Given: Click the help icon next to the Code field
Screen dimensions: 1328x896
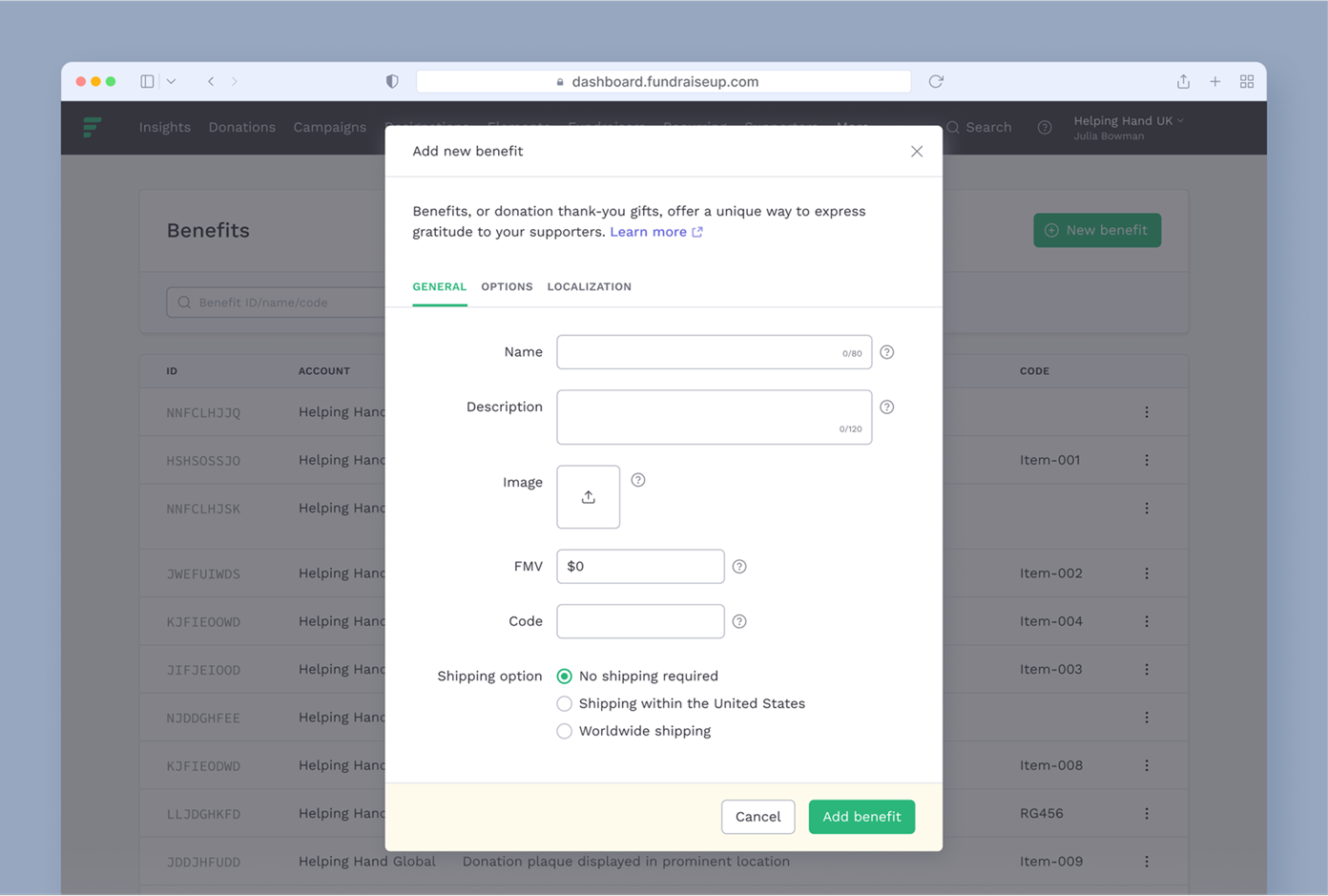Looking at the screenshot, I should tap(739, 621).
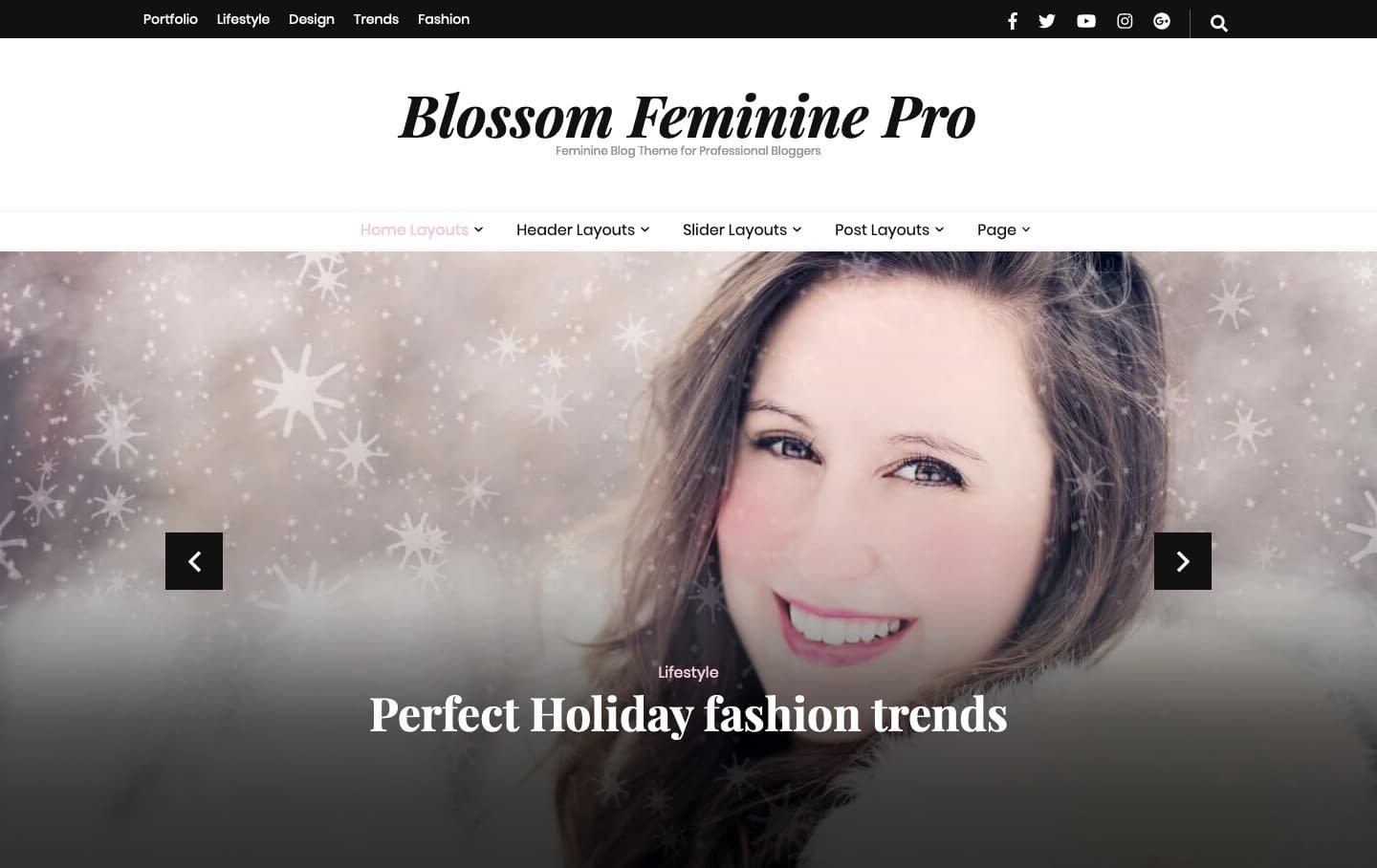Open the Facebook social icon
The image size is (1377, 868).
(x=1012, y=21)
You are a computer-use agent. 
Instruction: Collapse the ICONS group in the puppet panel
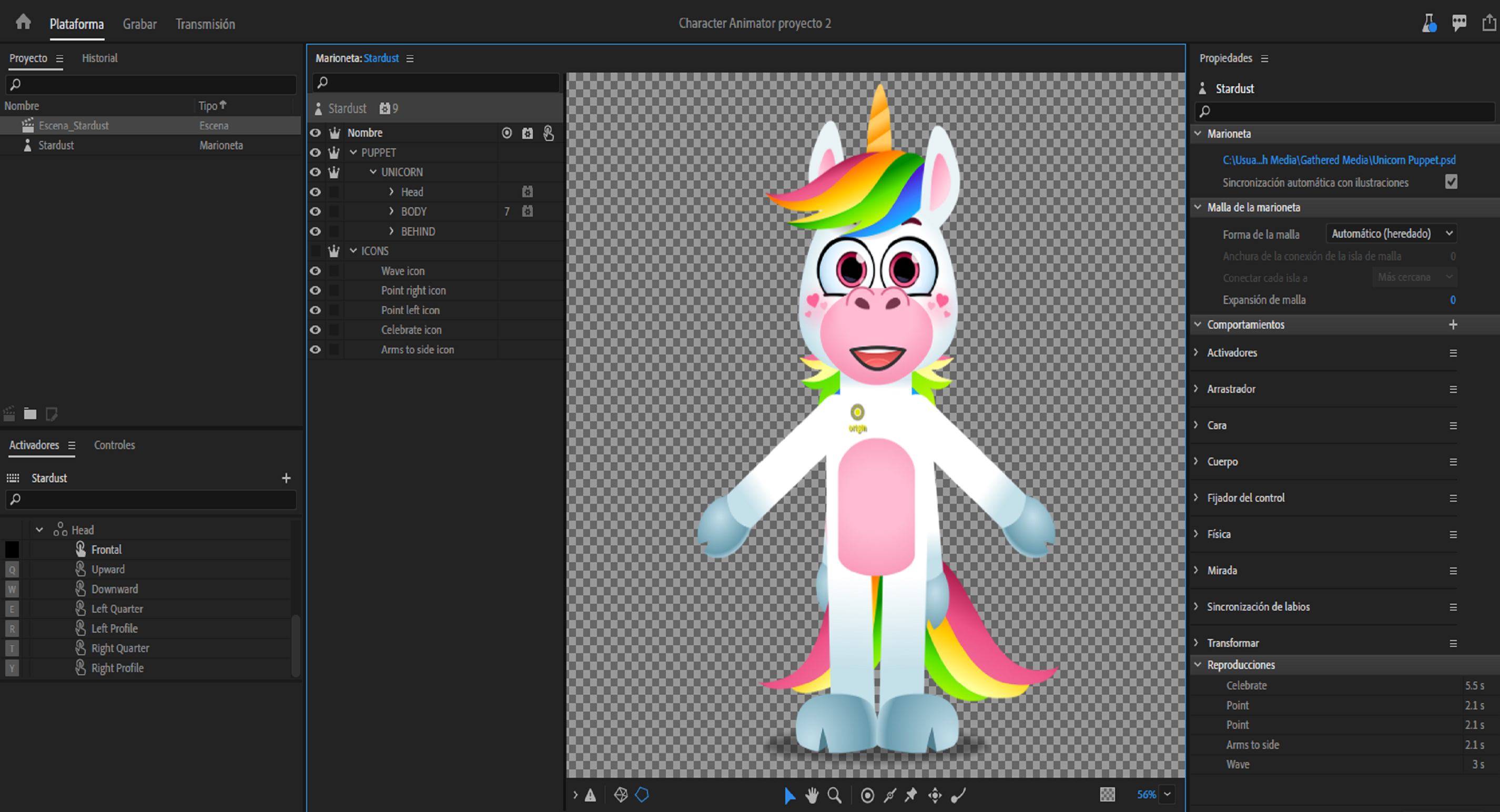[353, 251]
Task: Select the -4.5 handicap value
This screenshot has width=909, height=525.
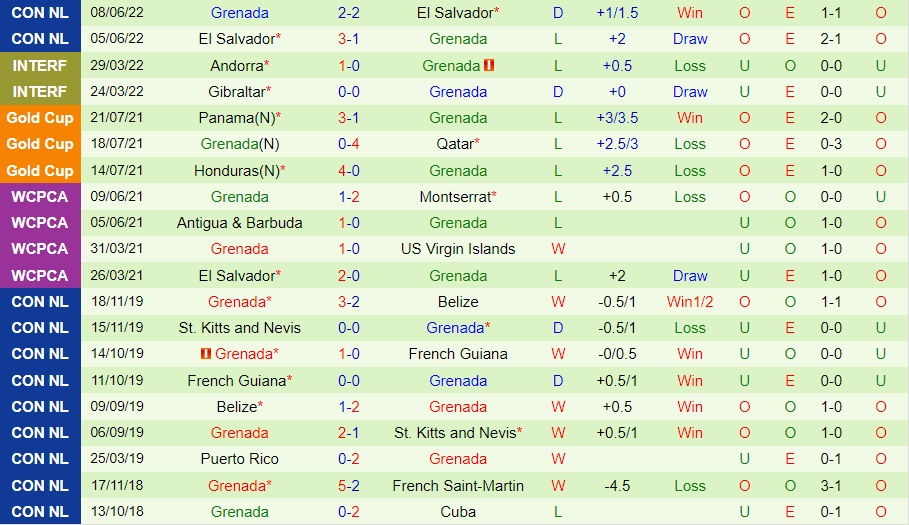Action: click(617, 485)
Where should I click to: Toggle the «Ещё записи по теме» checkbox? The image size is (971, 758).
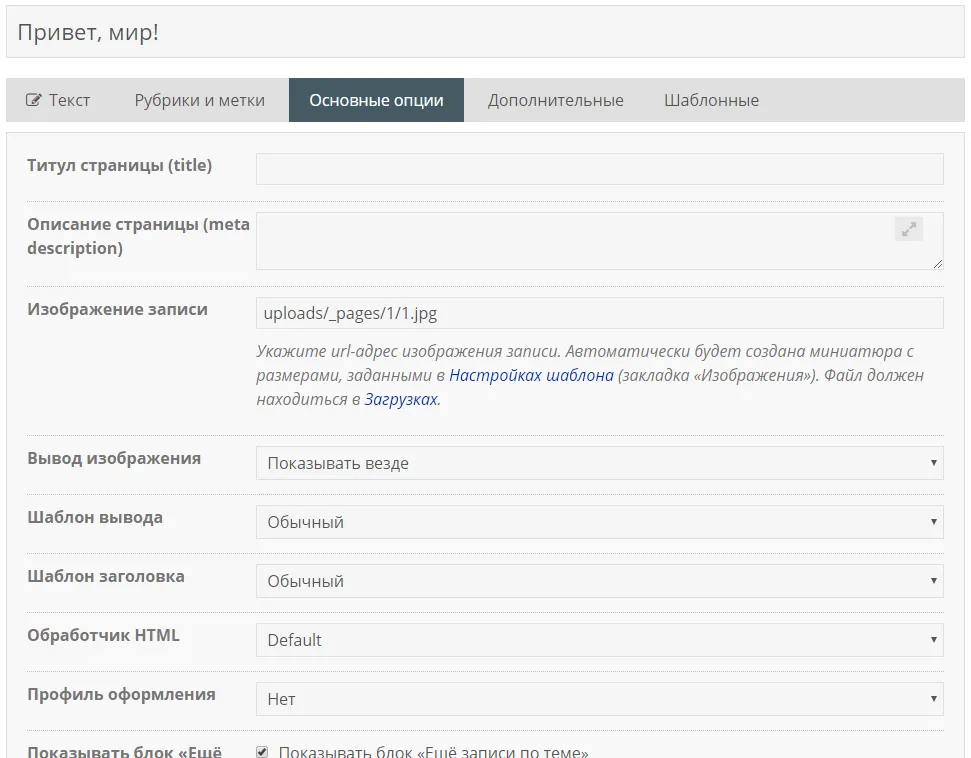262,752
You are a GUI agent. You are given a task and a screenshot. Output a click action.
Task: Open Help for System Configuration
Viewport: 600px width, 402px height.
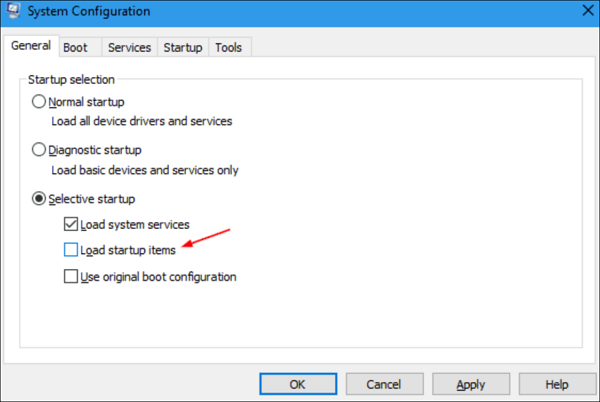tap(557, 384)
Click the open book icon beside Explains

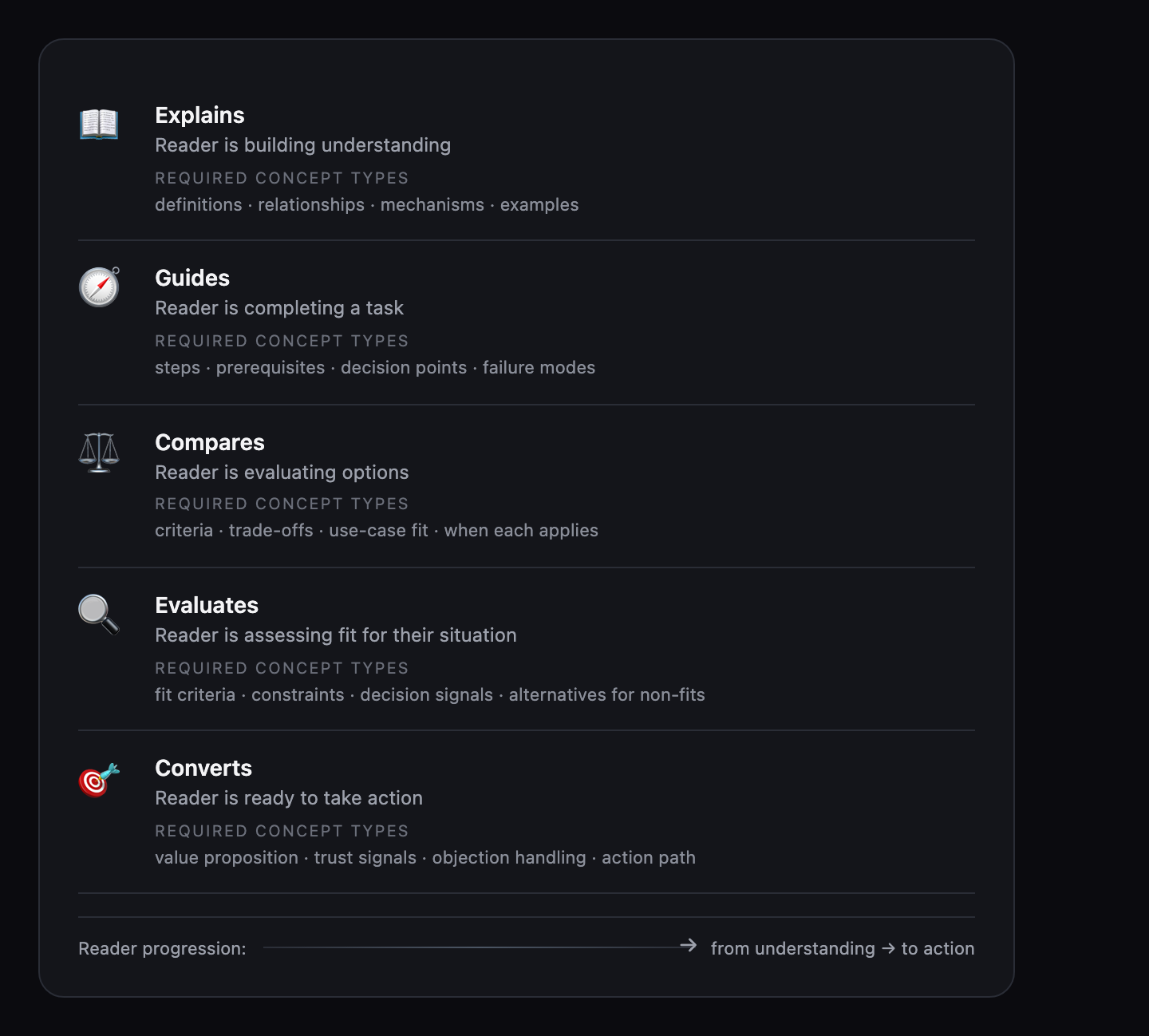tap(99, 124)
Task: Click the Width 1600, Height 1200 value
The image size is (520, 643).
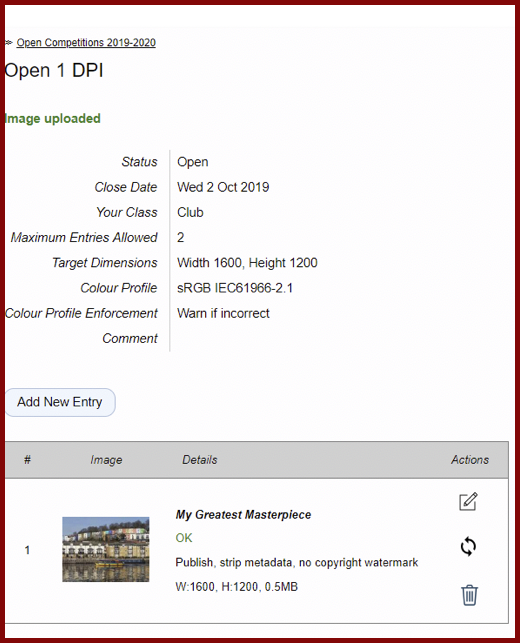Action: (x=247, y=263)
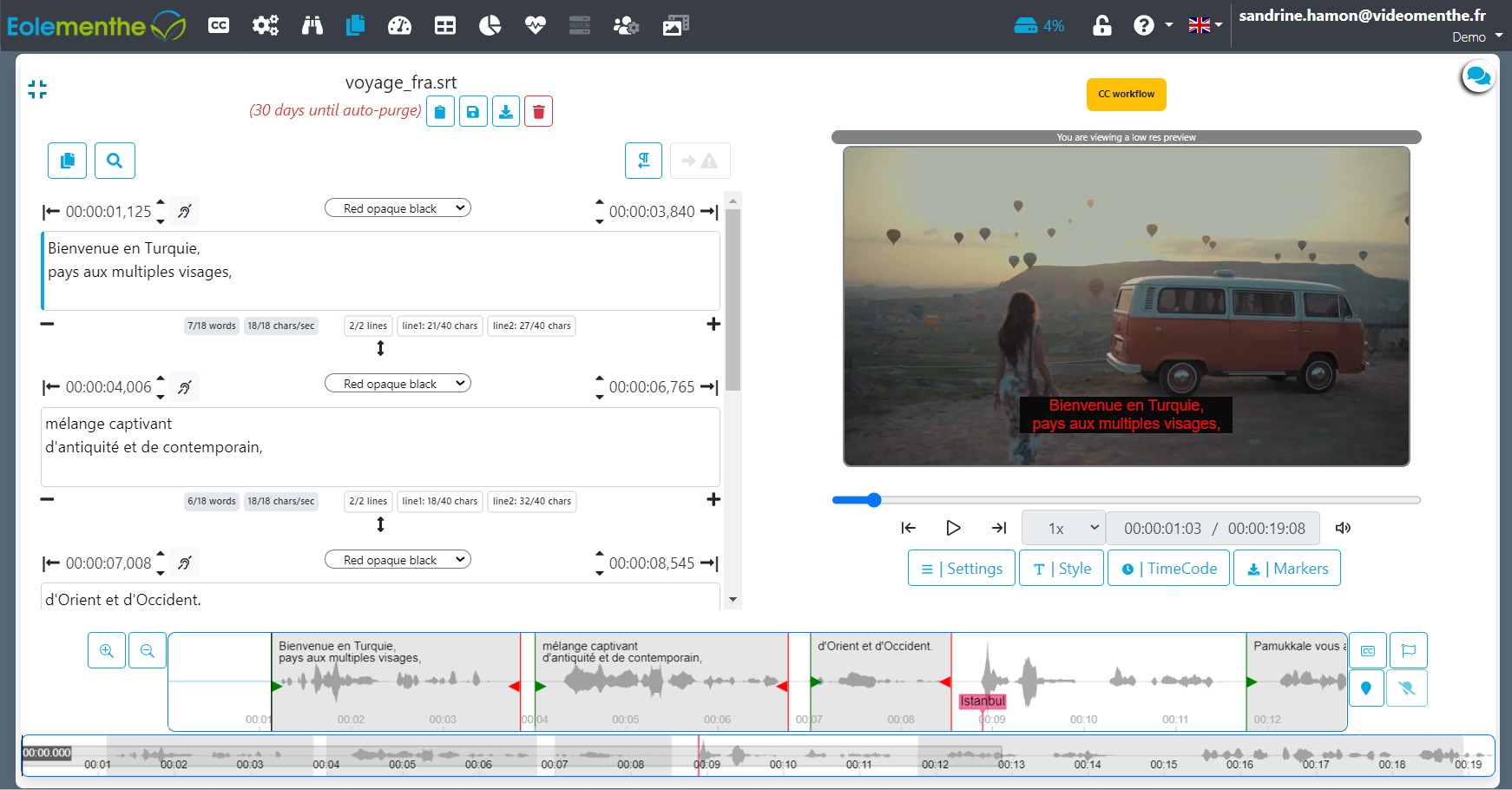Viewport: 1512px width, 790px height.
Task: Open the pie chart statistics icon
Action: [x=490, y=25]
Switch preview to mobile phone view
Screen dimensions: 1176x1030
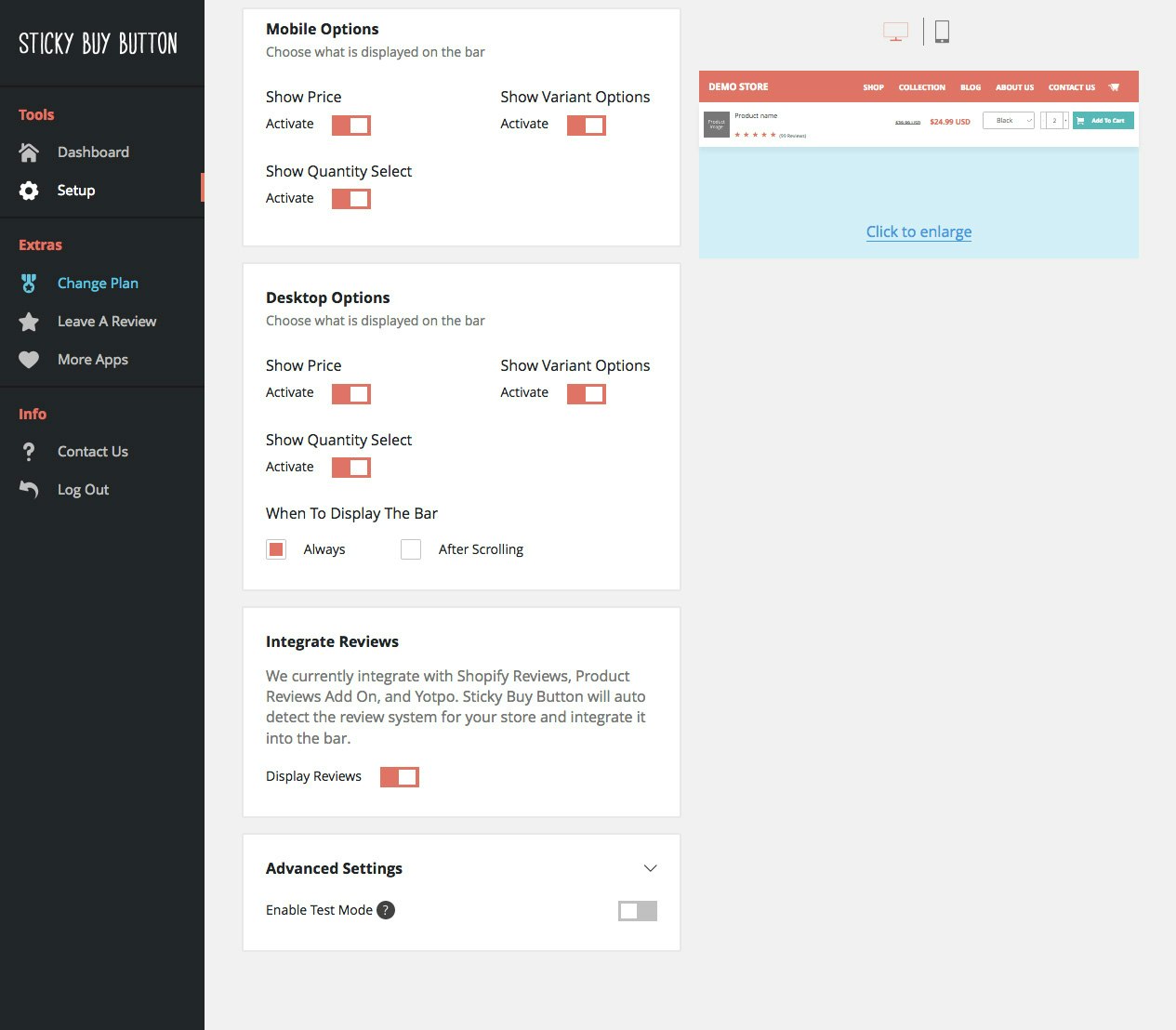tap(942, 30)
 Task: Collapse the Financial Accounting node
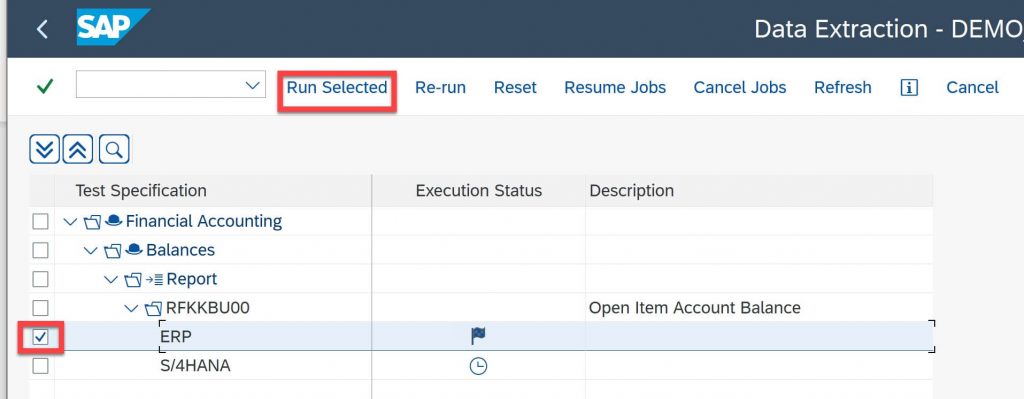pos(70,221)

★ ★ ★ ★ ★

THE TASK => Change "Collapse" to "Expand" in the lines that begin at the one containing "Switch preview to mobile phone view" and stop at the end of the lines, leaving everything else as it is. Give back only those lines, without the pictures.

EXPECTED OUTPUT =>
Switch preview to mobile phone view
Screen dimensions: 1176x1030
tap(942, 30)
 Task: Expand the Financial Accounting node
pos(70,221)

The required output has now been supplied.